There's been plenty of speculation that 3D XPoint isn't hitting Intel's initial endurance projections, and there's ample evidence of this.
Intel and Micron already walked back their initial performance claims of "1000x faster than NAND" by clarifying that the comparisons were for the media itself, not the end device. This makes sense because there are several layers between the media and application, such as drivers, the operating system, and the file system. We covered those challenges here.
However, both companies also walked back endurance projections without a clear explanation. We dug in on the issue and found a few answers.
Intel also has Optane DIMMs in development. These will be used specifically as a memory device that leverages memory semantics to serve as an adjunct to DRAM. Using 3D XPoint as a dedicated memory device would require much more endurance. Outside of a brief mention in an earnings call, the company has remained curiously silent on the revised DIMM schedule, which has led to more speculation.

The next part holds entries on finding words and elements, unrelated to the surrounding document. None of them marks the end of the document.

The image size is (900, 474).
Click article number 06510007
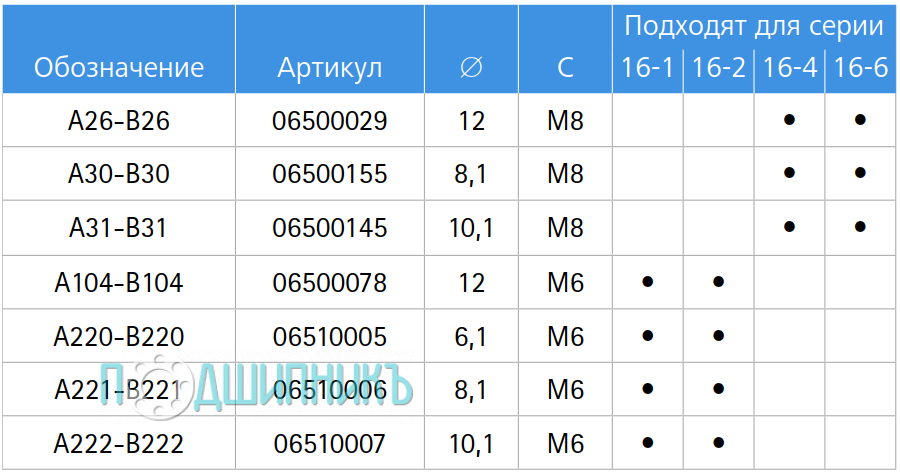[x=329, y=444]
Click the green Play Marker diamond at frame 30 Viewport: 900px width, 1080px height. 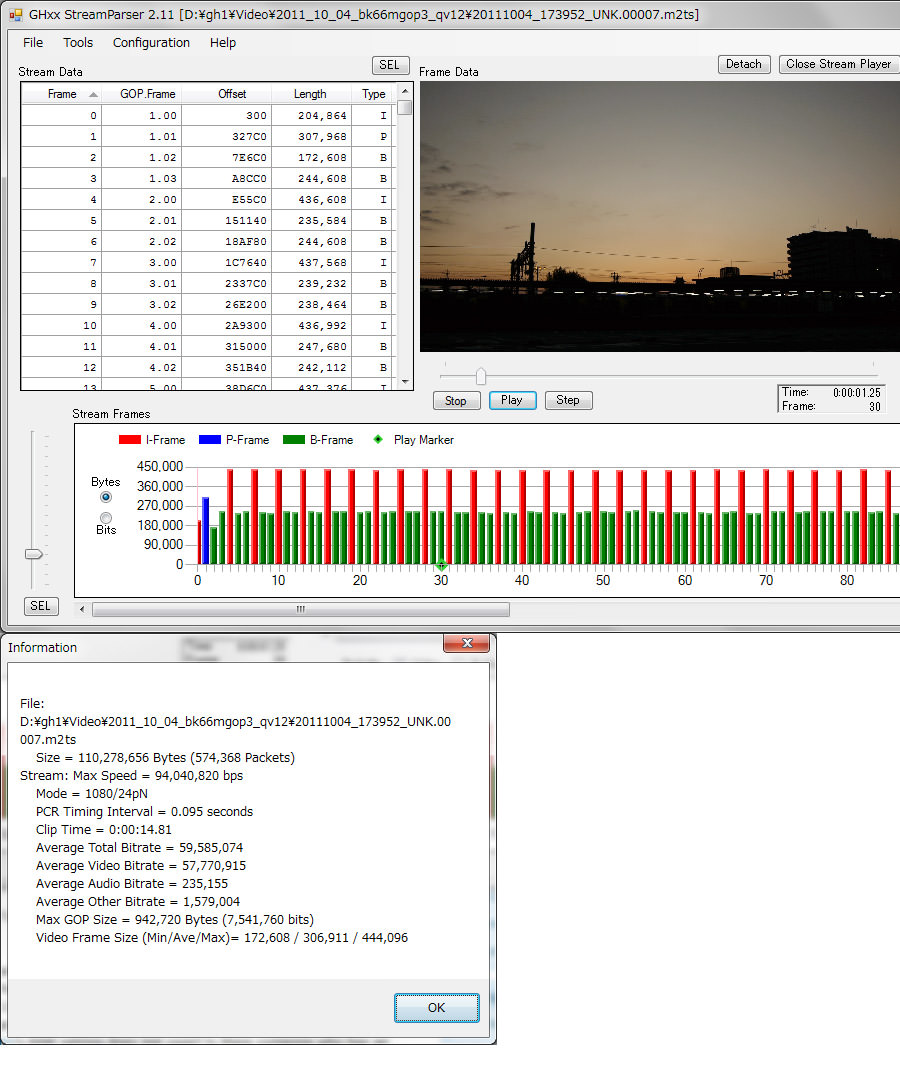click(x=441, y=566)
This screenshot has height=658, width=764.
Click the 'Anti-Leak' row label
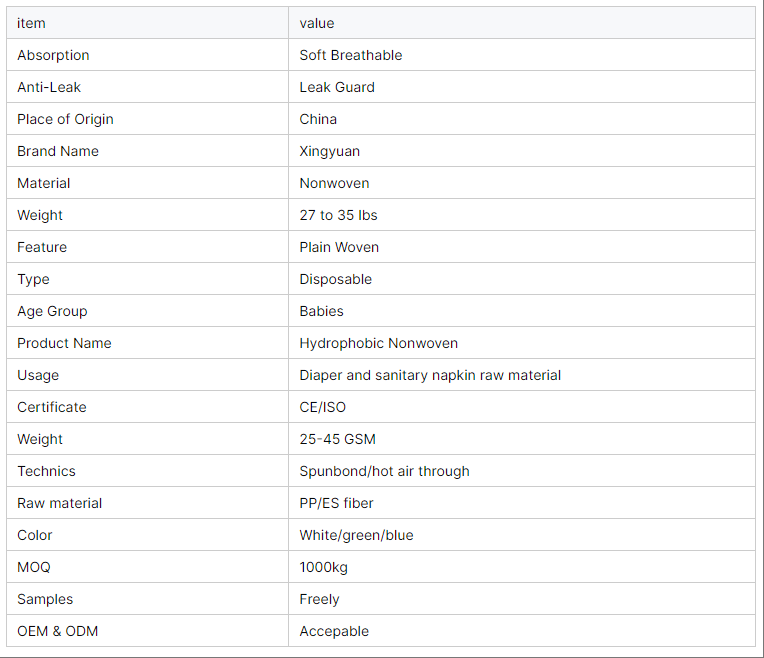(x=49, y=87)

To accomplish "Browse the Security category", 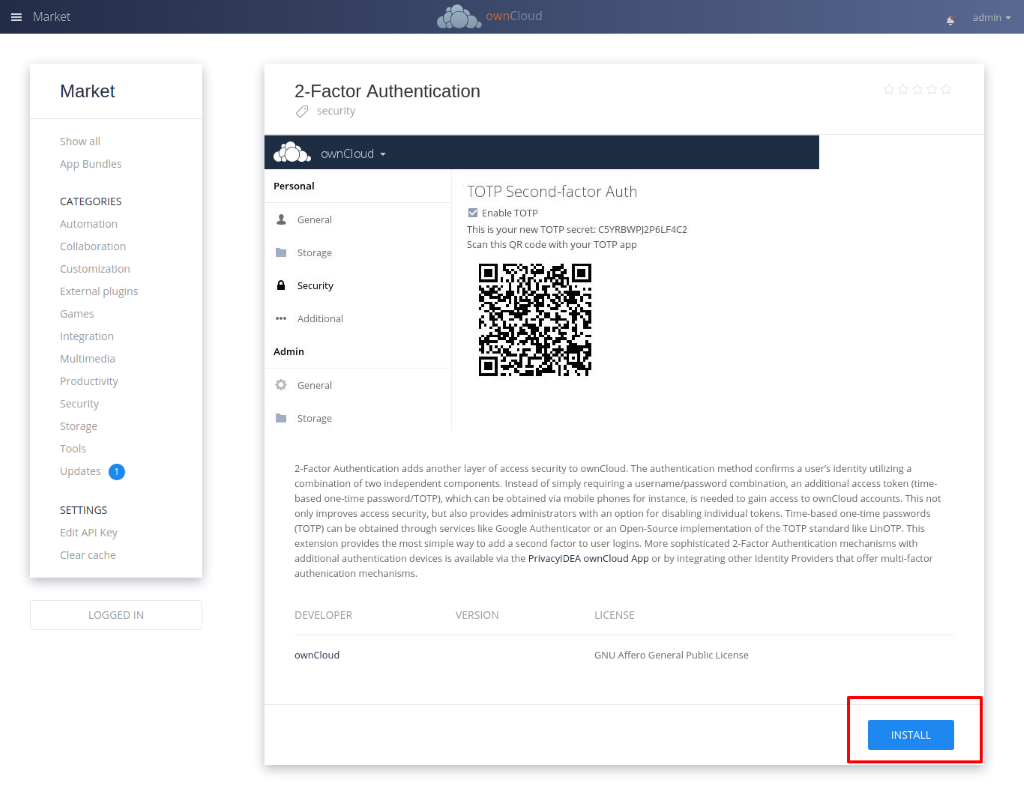I will tap(79, 404).
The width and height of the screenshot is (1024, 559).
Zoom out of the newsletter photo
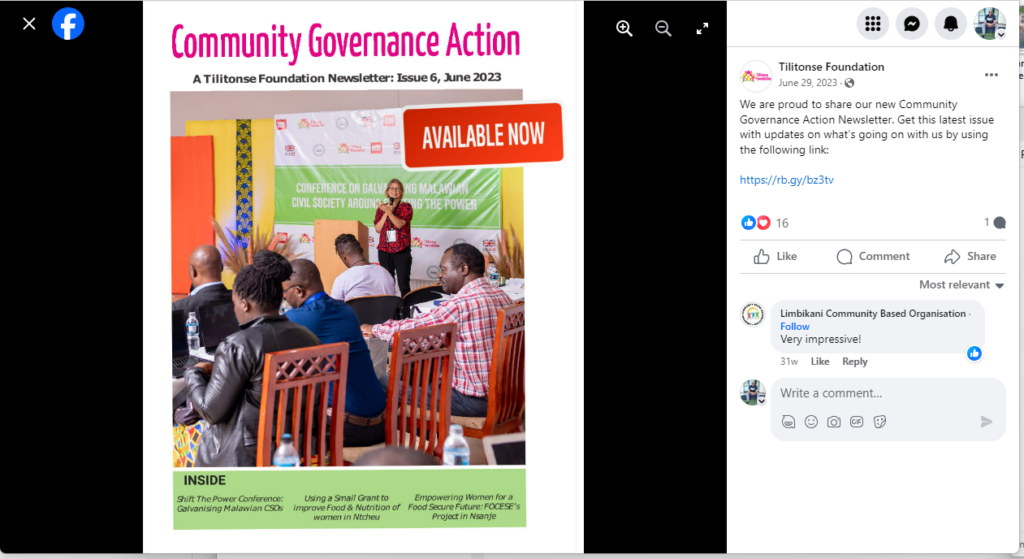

We boil SSD endurance metrics down to three values to help demystify longevity, cost, and the advantage of extra capacity. We derive pricing information from vendor-provided MSRPs for unreleased products, but use average retail prices for shipping products (YMMV). We calculate the price-per-GB to give an unfiltered view of cost, and then calculate the number of terabytes that you can write to the SSD per dollar spent (Endurance Per Dollar). This provides insight into the value of endurance that is far more indicative of reality, whereas DWPD (Drive Writes Per Day) metrics can be muddy due to varying warranty periods.
We also consider the advantages of additional capacity. For instance, Micron's 2.4TB 9100 Max weighs in with an endurance/price measurement of 2TB per dollar, which is less than the DC P3608's 2.42TB per dollar. However, it features an additional 800GB of usable space, which adds value. We utilize our Cost Efficiency Index to provide an amalgamation of the available capacity, cost, and endurance metrics by simply multiplying the capacity by the endurance-per-dollar.
The DC P4800X has the highest dollar-per-GB rating at $4.05, but it provides more than double the endurance-per-dollar than many of the competing SSDs. The DC P3700 provides the best endurance-per-dollar metrics, which rewards it with the highest cost efficiency score. Intel nearly doubled the DC P3700's endurance rating after a long-term study of reliability in the field, and the company also indicates it will increase the DC P4800X's endurance rating if it follows a similar trajectory. The inaugural 375GB model also only carries a three-year warranty, but the high-capacity models will provide the normal five-year warranty period.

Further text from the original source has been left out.